With all my pieces in front of her, Everly just as easily could have given up on me. She could have told me to fuck off. How easy would that have been? Pretty easy. I'd given her more than enough reasons to back away from me, to take Cadence and run. But she knew that this time I wasn't saying these things out of spite to hurt her. I was telling her because she had to know.
Everly listened almost silently, her eyes full of tears, never removing her hand from my shoulder. When her arms wrapped around me, I almost lost it.
"Where do we go from here?" My voice broke. The light kept catching on that beautiful teardrop diamond, reminding me that everything was coming full circle. I hadn't meant to spill it all out then and there; it just happened...and it had to happen.
"We move forward," she whispered into my ear. "I won't hold the past a
gainst you, Grayson...and I hope you won't hold my past against me."
As if I could ever hold the past against her. Every decision she made after walking out that door was because of me. Because I had forced her. Because I was gone.
My hand encompassed the back of her neck, tucking into her long layers of hair. I twisted the soft strands around my fingers, using it to guide her face to mine before I possessed her lips. I had to feel her beneath me; I needed her in the most achingly raw way.
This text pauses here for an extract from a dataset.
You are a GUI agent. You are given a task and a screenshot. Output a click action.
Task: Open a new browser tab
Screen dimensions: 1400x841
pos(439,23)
She whimpered against me. I could feel her heartbeat increasing beneath my lips as I kissed her neck, her chin, her lips and anywhere else my lips landed. She tugged on my shirt, trying to pull it over my head without breaking the kiss. I inched away, ripping it off and casting it aside. I slipped hers off too in one quick motion, letting it fall wherever it landed. I saw nothing but Everly and her perfection. Our lips came together in a desperate tempo. Her teeth sank into my bottom lip as she pulled me back on top of her.
"Your pants need to come off now," she panted beneath me, trying to struggle with the button while I pressed my pelvis against hers.
"I couldn't agree more, angel," I almost growled. I was straining in my jeans to the point of pain. Before I handled that particular roadblock, I focused on finishing undressing her. The skin of her thigh was like ivory beneath my hand. Her eyes fluttered closed as my hand roamed upward, teasing her through her lacy thong. She whimpered again, a tortuous sound of need and pleasure. I couldn't help the smirk that accompanied such a beautiful noise.
I'd missed hearing her whimper with pleasure. I missed the way that she reacted to me. It was a stroke to the ego and the most erotic thing I'd ever experienced. When I was with her, I was completely with her. I didn't miss a single thing. I felt, rather than saw, every flutter of her lashes; every soft sigh of pleasure.
And I didn't ever want to lose that again. I couldn't.
"Grayson..." she pleaded with those luminous green eyes. "I need you now."
I didn't need to be told twice. I pulled her thong off, tossing it over my shoulder before I abandoned my jeans and boxers in a heap on the floor and dove into the greatest, most satisfying addiction I'd ever had.